#### EXERCISE:
Express the material from the line with "Open info icon for Miles&Smiles members" to the line with "Looking at the screenshot, I should 210,382." as a JSON list of strings, one string per line and no blank lines.
□ □ □ □
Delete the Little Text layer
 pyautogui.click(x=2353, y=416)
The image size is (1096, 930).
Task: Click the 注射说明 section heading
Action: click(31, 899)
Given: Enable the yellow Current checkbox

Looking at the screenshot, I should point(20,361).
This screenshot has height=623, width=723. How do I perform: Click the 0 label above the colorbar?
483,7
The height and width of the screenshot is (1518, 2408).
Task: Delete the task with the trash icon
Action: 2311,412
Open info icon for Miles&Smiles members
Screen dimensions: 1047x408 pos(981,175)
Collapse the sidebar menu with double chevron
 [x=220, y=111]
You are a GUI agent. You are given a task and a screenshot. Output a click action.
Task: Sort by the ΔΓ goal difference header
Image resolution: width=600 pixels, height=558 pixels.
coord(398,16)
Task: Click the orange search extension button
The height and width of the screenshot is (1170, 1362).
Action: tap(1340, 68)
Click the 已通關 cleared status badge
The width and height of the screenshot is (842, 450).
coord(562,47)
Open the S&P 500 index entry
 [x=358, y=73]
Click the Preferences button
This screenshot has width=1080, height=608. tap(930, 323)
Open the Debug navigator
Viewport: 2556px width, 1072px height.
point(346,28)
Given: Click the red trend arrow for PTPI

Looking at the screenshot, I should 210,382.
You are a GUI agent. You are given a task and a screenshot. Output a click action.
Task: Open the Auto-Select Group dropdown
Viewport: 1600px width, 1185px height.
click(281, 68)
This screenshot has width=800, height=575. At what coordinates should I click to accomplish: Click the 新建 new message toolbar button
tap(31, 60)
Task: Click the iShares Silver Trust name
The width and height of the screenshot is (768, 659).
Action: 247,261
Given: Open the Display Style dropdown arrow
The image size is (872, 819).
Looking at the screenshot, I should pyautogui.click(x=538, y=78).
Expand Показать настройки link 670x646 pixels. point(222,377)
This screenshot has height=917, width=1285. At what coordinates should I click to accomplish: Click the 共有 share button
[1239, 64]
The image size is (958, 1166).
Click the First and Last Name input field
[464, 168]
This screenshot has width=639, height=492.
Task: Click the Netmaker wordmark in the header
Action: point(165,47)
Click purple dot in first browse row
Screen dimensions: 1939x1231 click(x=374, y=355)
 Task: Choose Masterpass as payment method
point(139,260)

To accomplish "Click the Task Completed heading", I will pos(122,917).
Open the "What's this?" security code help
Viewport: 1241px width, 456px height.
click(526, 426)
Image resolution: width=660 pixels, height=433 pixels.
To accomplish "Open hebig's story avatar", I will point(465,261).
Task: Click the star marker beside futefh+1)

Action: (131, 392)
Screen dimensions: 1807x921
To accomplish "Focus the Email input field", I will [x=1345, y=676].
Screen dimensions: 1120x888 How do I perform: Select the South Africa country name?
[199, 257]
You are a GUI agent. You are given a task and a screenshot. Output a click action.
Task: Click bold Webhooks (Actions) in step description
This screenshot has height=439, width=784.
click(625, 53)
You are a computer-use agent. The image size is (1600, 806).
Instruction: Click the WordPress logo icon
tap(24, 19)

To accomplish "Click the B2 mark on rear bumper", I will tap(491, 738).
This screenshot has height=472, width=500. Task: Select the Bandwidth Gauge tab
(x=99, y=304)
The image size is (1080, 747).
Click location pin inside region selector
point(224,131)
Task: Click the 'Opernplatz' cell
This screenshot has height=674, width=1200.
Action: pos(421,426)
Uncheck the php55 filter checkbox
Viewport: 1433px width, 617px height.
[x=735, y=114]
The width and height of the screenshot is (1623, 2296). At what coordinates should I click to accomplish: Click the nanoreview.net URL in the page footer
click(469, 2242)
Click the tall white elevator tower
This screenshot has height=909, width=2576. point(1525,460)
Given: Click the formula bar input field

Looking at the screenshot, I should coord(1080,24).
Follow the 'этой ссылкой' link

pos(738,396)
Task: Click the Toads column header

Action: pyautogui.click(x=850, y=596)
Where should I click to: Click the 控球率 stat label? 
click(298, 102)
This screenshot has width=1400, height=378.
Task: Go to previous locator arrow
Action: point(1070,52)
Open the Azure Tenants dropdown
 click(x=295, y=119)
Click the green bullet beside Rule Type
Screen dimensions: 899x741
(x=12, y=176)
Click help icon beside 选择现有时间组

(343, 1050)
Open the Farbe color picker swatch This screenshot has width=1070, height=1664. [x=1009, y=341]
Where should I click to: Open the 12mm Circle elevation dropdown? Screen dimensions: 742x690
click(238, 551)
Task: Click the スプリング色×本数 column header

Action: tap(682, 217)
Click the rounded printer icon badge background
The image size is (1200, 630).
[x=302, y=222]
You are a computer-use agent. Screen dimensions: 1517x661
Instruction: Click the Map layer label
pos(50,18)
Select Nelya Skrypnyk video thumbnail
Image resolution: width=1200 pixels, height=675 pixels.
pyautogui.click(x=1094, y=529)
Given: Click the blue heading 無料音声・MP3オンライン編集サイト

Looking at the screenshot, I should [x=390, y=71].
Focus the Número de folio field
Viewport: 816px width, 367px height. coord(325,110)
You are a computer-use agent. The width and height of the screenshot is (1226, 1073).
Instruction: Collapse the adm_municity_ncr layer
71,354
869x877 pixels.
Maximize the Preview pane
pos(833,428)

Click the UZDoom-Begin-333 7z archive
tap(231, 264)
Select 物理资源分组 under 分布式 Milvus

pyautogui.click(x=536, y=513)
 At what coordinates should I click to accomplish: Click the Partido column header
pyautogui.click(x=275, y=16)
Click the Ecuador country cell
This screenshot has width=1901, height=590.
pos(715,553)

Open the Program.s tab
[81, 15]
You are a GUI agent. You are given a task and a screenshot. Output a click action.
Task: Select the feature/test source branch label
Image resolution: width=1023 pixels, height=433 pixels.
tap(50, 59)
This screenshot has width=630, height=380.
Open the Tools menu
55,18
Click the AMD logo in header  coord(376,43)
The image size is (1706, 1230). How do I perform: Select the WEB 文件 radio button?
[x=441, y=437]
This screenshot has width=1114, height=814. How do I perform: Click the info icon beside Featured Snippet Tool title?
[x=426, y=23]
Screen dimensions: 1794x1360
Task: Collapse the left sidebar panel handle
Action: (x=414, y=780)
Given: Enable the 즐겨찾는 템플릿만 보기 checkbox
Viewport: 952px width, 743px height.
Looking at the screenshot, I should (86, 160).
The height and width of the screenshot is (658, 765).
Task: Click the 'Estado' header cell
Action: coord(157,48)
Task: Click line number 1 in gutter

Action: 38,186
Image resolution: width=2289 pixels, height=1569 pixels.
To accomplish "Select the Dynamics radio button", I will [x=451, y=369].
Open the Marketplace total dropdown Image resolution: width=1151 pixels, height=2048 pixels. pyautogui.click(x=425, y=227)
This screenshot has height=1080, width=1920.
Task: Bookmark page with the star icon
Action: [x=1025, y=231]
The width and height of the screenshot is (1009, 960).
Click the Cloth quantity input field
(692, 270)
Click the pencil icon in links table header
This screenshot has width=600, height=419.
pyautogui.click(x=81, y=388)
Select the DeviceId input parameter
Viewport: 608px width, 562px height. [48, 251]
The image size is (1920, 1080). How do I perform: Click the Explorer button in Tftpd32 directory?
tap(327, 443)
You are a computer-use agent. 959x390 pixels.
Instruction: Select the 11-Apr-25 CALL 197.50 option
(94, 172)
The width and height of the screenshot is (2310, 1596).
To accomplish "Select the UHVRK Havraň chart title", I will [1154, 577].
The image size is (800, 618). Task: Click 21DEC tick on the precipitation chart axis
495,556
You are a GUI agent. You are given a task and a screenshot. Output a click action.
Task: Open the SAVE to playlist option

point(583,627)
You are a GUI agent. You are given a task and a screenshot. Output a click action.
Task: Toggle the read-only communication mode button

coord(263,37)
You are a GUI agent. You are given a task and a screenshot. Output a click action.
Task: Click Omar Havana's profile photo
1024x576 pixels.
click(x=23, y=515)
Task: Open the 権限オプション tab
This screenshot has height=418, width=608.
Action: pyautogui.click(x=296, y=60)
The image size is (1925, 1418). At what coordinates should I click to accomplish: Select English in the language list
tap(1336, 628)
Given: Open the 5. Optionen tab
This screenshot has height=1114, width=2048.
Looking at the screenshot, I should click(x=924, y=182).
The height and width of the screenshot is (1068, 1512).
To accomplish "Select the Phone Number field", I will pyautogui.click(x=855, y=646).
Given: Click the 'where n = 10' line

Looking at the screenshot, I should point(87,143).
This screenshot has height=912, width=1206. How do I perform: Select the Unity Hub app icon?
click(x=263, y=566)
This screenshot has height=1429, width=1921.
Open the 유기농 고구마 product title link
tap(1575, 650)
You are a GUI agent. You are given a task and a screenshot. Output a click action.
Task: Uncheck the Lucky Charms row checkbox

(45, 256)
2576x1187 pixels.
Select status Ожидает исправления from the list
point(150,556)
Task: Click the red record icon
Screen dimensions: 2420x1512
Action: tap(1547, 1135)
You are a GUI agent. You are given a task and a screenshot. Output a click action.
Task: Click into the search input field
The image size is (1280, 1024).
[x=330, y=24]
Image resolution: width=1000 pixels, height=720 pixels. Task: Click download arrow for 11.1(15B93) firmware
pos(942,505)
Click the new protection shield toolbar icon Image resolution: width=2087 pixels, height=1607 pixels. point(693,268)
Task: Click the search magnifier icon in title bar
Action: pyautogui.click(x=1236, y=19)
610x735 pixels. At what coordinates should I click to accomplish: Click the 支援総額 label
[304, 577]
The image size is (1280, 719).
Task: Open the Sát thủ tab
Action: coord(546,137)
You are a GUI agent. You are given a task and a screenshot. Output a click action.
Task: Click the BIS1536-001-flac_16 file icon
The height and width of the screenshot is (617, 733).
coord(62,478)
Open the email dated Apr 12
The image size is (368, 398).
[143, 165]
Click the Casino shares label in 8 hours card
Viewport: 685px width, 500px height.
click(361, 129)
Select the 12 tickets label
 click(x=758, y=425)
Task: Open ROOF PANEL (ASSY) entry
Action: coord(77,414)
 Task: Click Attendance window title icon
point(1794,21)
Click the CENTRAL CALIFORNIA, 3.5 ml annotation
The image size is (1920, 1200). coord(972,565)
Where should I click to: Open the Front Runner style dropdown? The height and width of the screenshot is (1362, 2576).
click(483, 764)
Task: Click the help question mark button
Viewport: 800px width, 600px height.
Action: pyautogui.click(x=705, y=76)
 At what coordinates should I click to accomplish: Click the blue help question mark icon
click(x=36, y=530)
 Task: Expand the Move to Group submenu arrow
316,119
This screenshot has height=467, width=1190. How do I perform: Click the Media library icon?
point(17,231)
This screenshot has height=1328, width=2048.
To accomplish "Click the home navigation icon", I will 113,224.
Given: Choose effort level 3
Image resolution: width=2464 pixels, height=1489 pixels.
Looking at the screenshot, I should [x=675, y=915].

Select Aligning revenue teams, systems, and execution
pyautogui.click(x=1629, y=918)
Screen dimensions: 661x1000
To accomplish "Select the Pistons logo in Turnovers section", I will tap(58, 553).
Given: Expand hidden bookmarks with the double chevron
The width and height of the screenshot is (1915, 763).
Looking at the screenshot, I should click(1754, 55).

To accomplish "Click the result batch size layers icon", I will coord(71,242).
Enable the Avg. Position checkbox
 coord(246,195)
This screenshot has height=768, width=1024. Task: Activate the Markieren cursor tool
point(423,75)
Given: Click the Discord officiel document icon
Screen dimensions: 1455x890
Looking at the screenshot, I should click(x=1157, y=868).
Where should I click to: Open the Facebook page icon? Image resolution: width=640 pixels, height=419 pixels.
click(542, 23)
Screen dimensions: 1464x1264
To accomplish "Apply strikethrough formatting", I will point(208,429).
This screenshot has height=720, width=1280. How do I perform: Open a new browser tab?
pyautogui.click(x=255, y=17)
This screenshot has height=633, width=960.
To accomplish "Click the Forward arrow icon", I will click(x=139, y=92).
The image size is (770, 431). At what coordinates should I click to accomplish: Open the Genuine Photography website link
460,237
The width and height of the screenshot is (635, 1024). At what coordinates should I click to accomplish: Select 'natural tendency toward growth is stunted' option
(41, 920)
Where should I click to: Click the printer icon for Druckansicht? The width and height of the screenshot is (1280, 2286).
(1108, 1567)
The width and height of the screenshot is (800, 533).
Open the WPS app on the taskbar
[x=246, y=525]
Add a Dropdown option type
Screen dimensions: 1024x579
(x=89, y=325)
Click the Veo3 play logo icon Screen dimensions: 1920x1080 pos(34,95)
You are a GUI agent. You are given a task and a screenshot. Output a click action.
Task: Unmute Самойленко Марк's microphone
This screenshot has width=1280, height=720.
□ □ □ □
#### RESULT OF THIS EXERCISE:
[
  "Open info icon for Miles&Smiles members",
  "Screen dimensions: 1047x408 pos(981,175)",
  "Collapse the sidebar menu with double chevron",
  " [x=220, y=111]",
  "You are a GUI agent. You are given a task and a screenshot. Output a click action.",
  "Task: Sort by the ΔΓ goal difference header",
  "Image resolution: width=600 pixels, height=558 pixels.",
  "coord(398,16)",
  "Task: Click the orange search extension button",
  "The height and width of the screenshot is (1170, 1362).",
  "Action: tap(1340, 68)",
  "Click the 已通關 cleared status badge",
  "The width and height of the screenshot is (842, 450).",
  "coord(562,47)",
  "Open the S&P 500 index entry",
  " [x=358, y=73]",
  "Click the Preferences button",
  "This screenshot has width=1080, height=608. tap(930, 323)",
  "Open the Debug navigator",
  "Viewport: 2556px width, 1072px height.",
  "point(346,28)",
  "Given: Click the red trend arrow for PTPI",
  "Looking at the screenshot, I should 210,382."
]